O ministro dos transportes, Geoff Hoon, anunciou que o Reino Unido vai fixar novos limites para as emissões de dióxido de carbono (CO2) para a aviação, que em 2050 terão que ser inferiores aos de 2005. No entanto, ambientalistas, parte da população que vai ver as suas casas “comidas” por causa da expansão, a oposição política e alguns deputados dos Trabalhistas estão contra o projecto.

“A decisão do Governo do Reino Unido de expandir Heathrow é incrível dado o que está a acontecer devido ao aquecimento global. É tempo dos governos se tornarem sérios e tomarem acções efectivas para combater as alterações climáticas. Este é um passo perigoso, não só para o Reino Unido mas para o mundo como um todo”, disse em comunicado Gerd Leipold, director executivo da Greenpeace Internacional.

Os países desenvolvidos têm que assegurar um corte de emissões entre 25 e 40 por cento, até 2020 para, segundo o Painel Internacional para as Alterações Climáticas (IPCC), evitar o impacte das alterações climáticas. A Greenpeace revela no comunicado que a aviação é responsável por 13 por cento das emissões do carbono no Reino Unido, a expansão de Heathrow tornaria a redução indicada pelo IPCC extremamente difícil para o país.

“Vamos lutar em cada passo do projecto. O movimento contra a nova pista é enorme e está a crescer. Temos deputados do Parlamento dos maiores partidos, temos organizações que representam milhões de pessoas, o país não quer a expansão e temos a ciência do nosso lado”, disse o director executivo da Greenpeace do Reino Unido, John Sauven.

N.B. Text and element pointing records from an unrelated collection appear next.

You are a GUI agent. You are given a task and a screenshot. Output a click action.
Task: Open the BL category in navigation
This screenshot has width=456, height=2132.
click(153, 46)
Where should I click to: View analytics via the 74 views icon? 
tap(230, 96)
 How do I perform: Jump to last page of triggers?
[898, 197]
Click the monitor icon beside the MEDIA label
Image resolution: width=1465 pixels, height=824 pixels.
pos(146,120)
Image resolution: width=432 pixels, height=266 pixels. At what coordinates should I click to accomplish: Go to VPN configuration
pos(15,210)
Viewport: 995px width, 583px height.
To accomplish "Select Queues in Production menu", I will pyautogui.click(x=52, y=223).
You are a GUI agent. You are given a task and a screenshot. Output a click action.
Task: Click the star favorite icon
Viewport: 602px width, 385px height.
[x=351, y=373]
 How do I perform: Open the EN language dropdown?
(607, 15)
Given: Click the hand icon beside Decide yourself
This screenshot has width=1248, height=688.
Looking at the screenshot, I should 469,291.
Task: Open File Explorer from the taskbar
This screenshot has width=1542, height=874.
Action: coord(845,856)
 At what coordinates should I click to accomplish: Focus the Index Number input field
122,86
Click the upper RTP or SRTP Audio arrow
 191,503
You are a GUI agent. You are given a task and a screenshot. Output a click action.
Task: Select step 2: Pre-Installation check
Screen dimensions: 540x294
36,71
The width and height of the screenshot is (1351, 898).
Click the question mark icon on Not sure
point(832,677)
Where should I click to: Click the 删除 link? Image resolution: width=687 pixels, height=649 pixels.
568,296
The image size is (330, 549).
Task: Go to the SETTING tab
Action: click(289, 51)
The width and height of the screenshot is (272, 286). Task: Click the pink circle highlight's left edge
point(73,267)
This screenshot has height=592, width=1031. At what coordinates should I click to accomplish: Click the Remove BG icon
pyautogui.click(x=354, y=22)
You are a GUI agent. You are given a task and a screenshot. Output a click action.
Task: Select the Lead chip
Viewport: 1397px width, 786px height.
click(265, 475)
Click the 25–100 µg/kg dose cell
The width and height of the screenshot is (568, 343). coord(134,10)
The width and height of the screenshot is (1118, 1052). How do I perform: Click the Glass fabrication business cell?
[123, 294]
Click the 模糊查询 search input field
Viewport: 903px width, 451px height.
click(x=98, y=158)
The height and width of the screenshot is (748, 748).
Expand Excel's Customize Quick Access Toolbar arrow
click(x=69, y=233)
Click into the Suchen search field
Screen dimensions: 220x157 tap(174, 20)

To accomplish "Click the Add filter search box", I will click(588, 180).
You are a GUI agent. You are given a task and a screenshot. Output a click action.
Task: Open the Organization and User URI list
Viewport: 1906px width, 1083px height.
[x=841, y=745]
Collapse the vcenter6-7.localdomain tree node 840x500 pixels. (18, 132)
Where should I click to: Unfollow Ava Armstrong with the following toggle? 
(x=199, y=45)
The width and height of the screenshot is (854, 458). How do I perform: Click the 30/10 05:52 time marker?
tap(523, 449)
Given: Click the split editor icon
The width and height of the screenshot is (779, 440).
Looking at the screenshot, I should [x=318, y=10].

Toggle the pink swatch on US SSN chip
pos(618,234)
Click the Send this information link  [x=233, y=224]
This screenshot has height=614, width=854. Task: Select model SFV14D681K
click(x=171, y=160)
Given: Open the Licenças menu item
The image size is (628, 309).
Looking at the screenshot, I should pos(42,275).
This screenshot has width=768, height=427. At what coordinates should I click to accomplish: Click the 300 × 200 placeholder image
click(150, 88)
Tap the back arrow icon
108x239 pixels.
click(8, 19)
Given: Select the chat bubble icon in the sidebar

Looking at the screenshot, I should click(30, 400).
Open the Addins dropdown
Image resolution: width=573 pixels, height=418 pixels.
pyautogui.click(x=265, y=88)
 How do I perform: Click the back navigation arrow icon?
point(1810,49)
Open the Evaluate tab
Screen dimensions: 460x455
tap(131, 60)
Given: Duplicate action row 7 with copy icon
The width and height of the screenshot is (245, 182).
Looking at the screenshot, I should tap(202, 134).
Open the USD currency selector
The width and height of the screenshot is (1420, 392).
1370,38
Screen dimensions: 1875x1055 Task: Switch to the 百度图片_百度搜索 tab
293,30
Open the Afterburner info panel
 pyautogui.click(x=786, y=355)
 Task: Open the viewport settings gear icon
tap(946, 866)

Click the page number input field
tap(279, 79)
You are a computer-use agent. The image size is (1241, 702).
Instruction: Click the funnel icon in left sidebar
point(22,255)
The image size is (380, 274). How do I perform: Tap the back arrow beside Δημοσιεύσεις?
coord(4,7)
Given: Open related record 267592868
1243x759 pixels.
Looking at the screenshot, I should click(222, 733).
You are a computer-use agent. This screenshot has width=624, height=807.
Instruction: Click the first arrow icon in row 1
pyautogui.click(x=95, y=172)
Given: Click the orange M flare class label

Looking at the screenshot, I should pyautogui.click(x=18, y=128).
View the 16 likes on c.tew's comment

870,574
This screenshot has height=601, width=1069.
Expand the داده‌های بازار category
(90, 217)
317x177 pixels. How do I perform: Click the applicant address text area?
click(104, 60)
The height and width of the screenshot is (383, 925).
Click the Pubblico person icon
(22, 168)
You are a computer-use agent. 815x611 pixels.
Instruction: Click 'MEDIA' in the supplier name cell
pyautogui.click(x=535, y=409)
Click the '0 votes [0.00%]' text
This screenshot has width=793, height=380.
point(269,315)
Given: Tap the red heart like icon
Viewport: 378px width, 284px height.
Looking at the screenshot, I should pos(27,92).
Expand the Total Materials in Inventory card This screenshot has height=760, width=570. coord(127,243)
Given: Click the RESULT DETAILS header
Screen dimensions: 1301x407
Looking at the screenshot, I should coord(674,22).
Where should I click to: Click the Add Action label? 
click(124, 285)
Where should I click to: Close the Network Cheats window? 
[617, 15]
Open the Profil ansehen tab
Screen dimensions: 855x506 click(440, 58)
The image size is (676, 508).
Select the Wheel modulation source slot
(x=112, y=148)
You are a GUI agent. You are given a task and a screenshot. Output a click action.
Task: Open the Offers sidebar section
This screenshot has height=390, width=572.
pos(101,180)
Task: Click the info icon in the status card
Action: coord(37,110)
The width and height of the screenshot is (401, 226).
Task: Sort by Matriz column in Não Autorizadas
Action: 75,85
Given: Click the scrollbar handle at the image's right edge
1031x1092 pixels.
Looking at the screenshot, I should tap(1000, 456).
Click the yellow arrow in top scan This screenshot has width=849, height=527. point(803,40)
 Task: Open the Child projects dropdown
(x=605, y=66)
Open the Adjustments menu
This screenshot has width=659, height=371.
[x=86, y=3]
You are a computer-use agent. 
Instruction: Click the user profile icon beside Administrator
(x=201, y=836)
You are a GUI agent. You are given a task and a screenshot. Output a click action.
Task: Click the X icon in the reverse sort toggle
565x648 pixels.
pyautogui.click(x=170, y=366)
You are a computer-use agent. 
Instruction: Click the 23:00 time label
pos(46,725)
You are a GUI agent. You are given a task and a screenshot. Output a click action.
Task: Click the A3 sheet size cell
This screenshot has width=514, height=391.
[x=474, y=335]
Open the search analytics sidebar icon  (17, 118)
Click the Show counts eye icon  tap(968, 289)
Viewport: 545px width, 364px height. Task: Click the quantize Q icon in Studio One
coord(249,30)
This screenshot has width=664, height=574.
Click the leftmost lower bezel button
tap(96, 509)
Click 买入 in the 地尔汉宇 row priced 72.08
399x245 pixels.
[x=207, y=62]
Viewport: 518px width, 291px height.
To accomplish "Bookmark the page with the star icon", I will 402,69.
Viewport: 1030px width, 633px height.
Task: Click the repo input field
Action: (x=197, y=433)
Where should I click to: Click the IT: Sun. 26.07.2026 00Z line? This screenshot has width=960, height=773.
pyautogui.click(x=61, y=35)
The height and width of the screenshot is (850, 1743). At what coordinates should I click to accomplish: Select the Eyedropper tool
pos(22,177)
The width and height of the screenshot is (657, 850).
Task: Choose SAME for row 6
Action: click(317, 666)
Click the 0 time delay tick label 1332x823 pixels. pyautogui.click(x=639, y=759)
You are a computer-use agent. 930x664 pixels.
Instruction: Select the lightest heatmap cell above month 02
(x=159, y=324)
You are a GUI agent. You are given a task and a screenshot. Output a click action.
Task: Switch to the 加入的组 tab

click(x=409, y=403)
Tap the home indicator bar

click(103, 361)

O ministro dos Transportes admitiu que as emissões em CO2 iriam aumentar com a expansão mas alegou que a produção de carros eléctricos iria contrabalançar o projecto, No entanto, o comunicado da organização adverte que os carros eléctricos já estavam contabilizados no objectivo governamental para atingir os 20 por cento de energias renováveis.

No início da semana a Greenpeace tinha anunciado a compra de um terreno que estava destinado para a construção da pista juntamente com a actriz Emma Thompson, o comediante Alistair McGowan e Zac Goldsmith do partido dos Conservadores. Mais de 12.000 pessoas em todo o mundo assinaram para terem o usufruto legal do terreno, podem assim ser constituídos como partes em processos para impedir a expansão do aeroporto.